Boden- und Grün­land­schutz Matt­see

Pflanze wächst in der Sonne aus der Erde

Boden- und Klimaschutz hängen unmittelbar zusammen. Unversiegelter Boden puffert, speichert und filtert Wasser, baut Schadstoffe ab oder lagert diese ein. Versiegelte Böden zerstören diese Eigenschaften mit nachteiligen Folgen für den natürlichen Wasserkreislauf. Versickerungsrückhalte und Abflussräume werden vermindert, weshalb es dadurch vermehrt zu Hochwasser und Muren kommt.

 

Bodenversiegelung zerstört weiters die Funktion als Treibhausgasspeicher.

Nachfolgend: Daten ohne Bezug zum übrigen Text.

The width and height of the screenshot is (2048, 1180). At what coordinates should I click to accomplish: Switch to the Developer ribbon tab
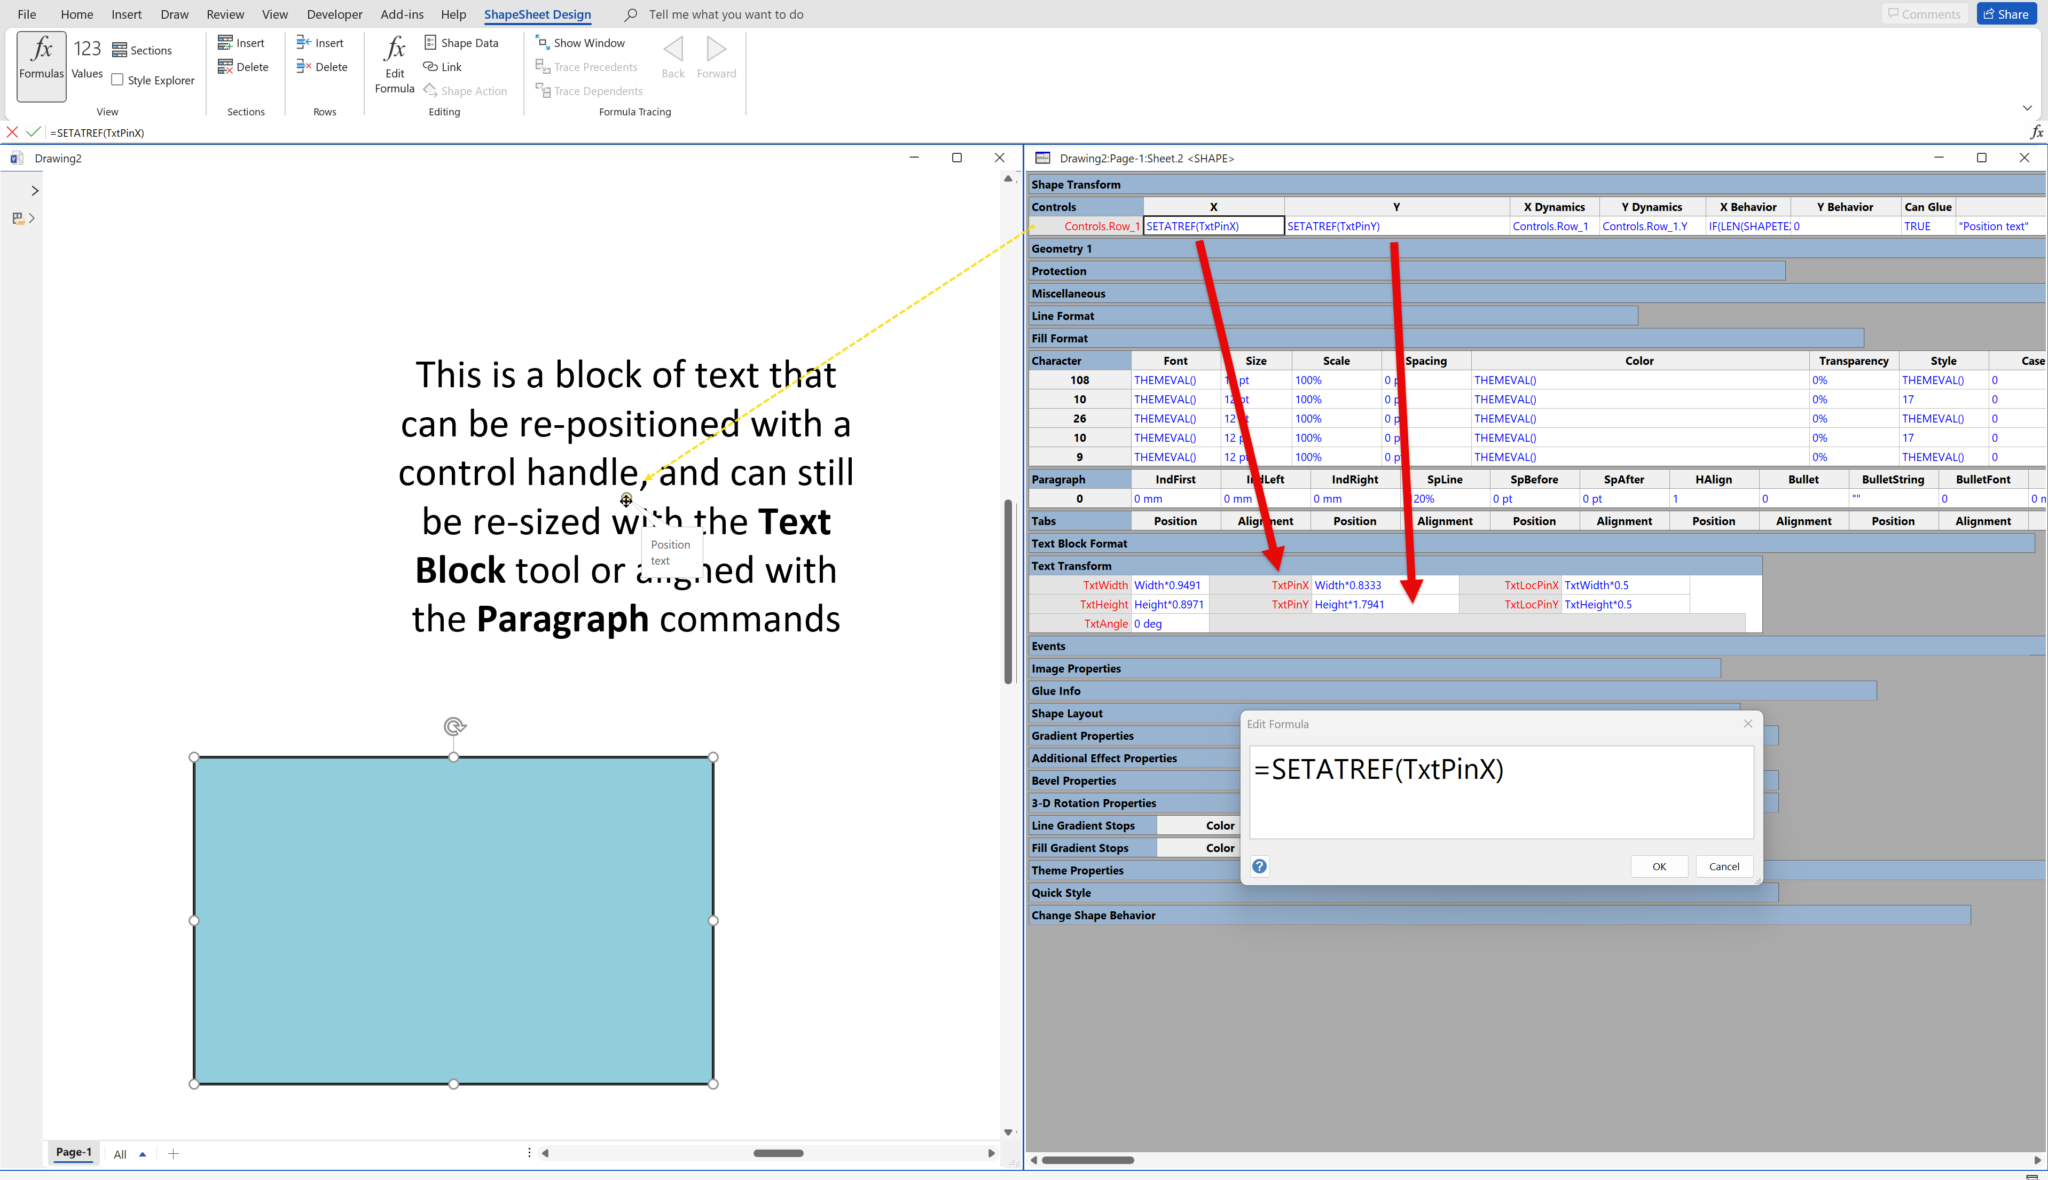coord(334,14)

Böden sind nach den Weltmeeren der zweitgrößte Treibhausgasspeicher und durch deren Versiegelung wird diese Funktion zerstört.

 

„Unsere Böden sind das Öl der Zukunft“ und dürfen nicht verschleudert werden. Es geht um unsere nationale Ernährungssicherheit. Aktuell wird in Österreich jede dritte Kalorie importiert. In Zukunft gilt es Abhängigkeiten zu vermeiden – wie uns die aktuelle Ukraine- Krise dramatisch vor Augen führt.

 

Auf Gemeindeebene bedarf es eines Stopps der weiteren Bodenversiegelung außerhalb des Ortszentrums zugunsten einer orts- bzw. zentrumsnahen Entwicklung. Diese kann durch Mobilisierung von zentrumsnah verfügbarem, bereits gewidmetem Bauland für z.B. förderbaren Wohnbau, Baulückenschlüsse, Leerstandsmobilisierung sowie Förderungen von Aus-, Um- und Anbauten bestehender Gebäude, aber auch durch die Ansiedelung von Frequenzbringern, co-working-spaces oder Räumen der Nicht-kommerziellen-Nutzung (z. B. JUZ) erreicht werden.

 

Wir bleiben dran und werden bei jedem Planungsprozess den Boden- und Grünlandschutz einfordern.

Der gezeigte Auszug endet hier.